#### [Extracted records]
┄┄┄┄┄┄┄┄┄┄
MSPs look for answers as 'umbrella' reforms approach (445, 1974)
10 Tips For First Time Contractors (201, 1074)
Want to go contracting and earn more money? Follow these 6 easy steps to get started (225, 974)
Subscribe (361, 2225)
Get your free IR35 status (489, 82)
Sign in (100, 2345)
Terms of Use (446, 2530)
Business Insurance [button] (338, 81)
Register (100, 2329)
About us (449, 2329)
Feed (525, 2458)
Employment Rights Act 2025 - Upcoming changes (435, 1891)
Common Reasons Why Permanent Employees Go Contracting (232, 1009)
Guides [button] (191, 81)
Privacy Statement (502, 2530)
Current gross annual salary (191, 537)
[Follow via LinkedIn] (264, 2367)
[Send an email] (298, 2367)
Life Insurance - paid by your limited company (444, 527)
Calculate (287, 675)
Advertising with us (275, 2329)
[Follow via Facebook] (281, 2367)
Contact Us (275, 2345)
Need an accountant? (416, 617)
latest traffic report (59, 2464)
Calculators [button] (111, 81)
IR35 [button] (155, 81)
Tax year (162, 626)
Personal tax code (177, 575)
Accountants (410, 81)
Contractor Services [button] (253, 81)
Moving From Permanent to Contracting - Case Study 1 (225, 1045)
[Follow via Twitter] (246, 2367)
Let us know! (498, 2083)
┄┄┄┄┄┄┄┄┄┄
#### [Work task]
Each line from the one containing "[Follow via LinkedIn] (264, 2367)" to the final line of the entries above must be returned exactly, and no other line may appear.

#### [Response area]
[Follow via LinkedIn] (264, 2367)
[Send an email] (298, 2367)
Life Insurance - paid by your limited company (444, 527)
Calculate (287, 675)
Advertising with us (275, 2329)
[Follow via Facebook] (281, 2367)
Contact Us (275, 2345)
Need an accountant? (416, 617)
latest traffic report (59, 2464)
Calculators [button] (111, 81)
IR35 [button] (155, 81)
Tax year (162, 626)
Personal tax code (177, 575)
Accountants (410, 81)
Contractor Services [button] (253, 81)
Moving From Permanent to Contracting - Case Study 1 (225, 1045)
[Follow via Twitter] (246, 2367)
Let us know! (498, 2083)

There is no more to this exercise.